--- AUFGABE ---
Entnimm dem Text über Zotters Schokolade wörtlich die Stelle von „Seinen Erfolg im“ bis einschließlich „Kollektivvertrag – aus Prinzip.“.

--- LESETEXT ---
'''
300 Sorten Schokolade hat er hier schon kreiert, allein heuer sind über 70 dazugekommen. Darunter finden sich zwar auch einige Klassiker – den Markt aufgemischt hat Zotter aber mit seinen ausgefallenen Kreationen, über die der eine oder andere schon mal die Nase rümpft. Schokolade mit Ketchup, Grammeln oder Bergkäse konkurriert mit Kürbis-Trinkschokolade und Gelbwurz-Konfekt. Alles „bio“ und „fair“.

Das gäbe es heute so nicht, wenn er vorher den Markt gefragt hätte, glaubt Zotter. Deshalb verzichtet er auf klassische Werbung und Marktforschung. „Marktforschung ist etwas Grausliches. Soll ich den Kunden fragen, ob er Fischgummischokolade kaufen würde? Darunter kann sich niemand etwas vorstellen.“ Also dreht er den Spieß um: „Ich überlege mir, was ich gern hätte. Und dann versuche ich, Kunden dafür zu finden.“


Platz für Träume. Das ungewöhnliche Konzept geht auf. Zotter-Schokolade kommt in Österreich mittlerweile auf einen Marktanteil von über vier Prozent und wird auch im Ausland immer beliebter. Zotters Jahresumsatz liegt bei rund zwölf Millionen Euro. Das Geld gibt er am liebsten gleich wieder aus: Im Moment baut er für zweieinhalb Millionen Euro einen „essbaren Tiergarten“ – aus Fleisch: einen Streichelzoo, dessen Bewohner in der Firmenkantine verspeist werden. Damit will er die Menschen erinnern, woher ihre Nahrung kommt. „Viele finden das makaber. Aber das ist es nicht: Die Tiere hatten ein schönes Leben. Das abgepackte Fleisch aus dem Supermarkt nicht.“

Seinen Erfolg im zweiten Anlauf erklärt sich Zotter auch damit, dass er sich „von diesem Wahnsinn der Schulden“ befreit hat. Heute hat er keine Rechnung bei einer Bank offen und auch Anteilseigner interessieren ihn nicht. Wachsen will er nur „ganz natürlich“: „Ich bekomme jeden Kredit. Aber wer sagt, dass ich meinen Umsatz verdoppeln muss? Ich will keine Shareholder, die interessieren sich nicht für Träume.“

Davon hat er viele. Zum Beispiel: dass Firmen zu „Wohlfühloasen“ werden. Fast alle seine Mitarbeiter kommen aus der Region, gehen zu Fuß zur Arbeit. Ihre Löhne liegen um 15 bis 25 Prozent über dem Kollektivvertrag – aus Prinzip.

Manchmal kommt den Träumen die Realität in die Quere: Der „scharfe Globalisierungsgegner“ kauft Kakao in Nicaragua, Gewürze in Uganda, und sein iPhone ist auch nicht nachhaltig. Aber er ist ja kein naiver Weltverbesserer, sagt Zotter, sondern Realist, wo es sein muss.
'''
--- DATENAUSZUG ---
'''
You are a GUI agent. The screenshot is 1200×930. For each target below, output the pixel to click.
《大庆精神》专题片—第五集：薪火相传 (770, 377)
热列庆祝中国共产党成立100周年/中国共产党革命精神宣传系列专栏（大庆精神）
'''
--- LÖSUNG ---
Seinen Erfolg im zweiten Anlauf erklärt sich Zotter auch damit, dass er sich „von diesem Wahnsinn der Schulden“ befreit hat. Heute hat er keine Rechnung bei einer Bank offen und auch Anteilseigner interessieren ihn nicht. Wachsen will er nur „ganz natürlich“: „Ich bekomme jeden Kredit. Aber wer sagt, dass ich meinen Umsatz verdoppeln muss? Ich will keine Shareholder, die interessieren sich nicht für Träume.“

Davon hat er viele. Zum Beispiel: dass Firmen zu „Wohlfühloasen“ werden. Fast alle seine Mitarbeiter kommen aus der Region, gehen zu Fuß zur Arbeit. Ihre Löhne liegen um 15 bis 25 Prozent über dem Kollektivvertrag – aus Prinzip.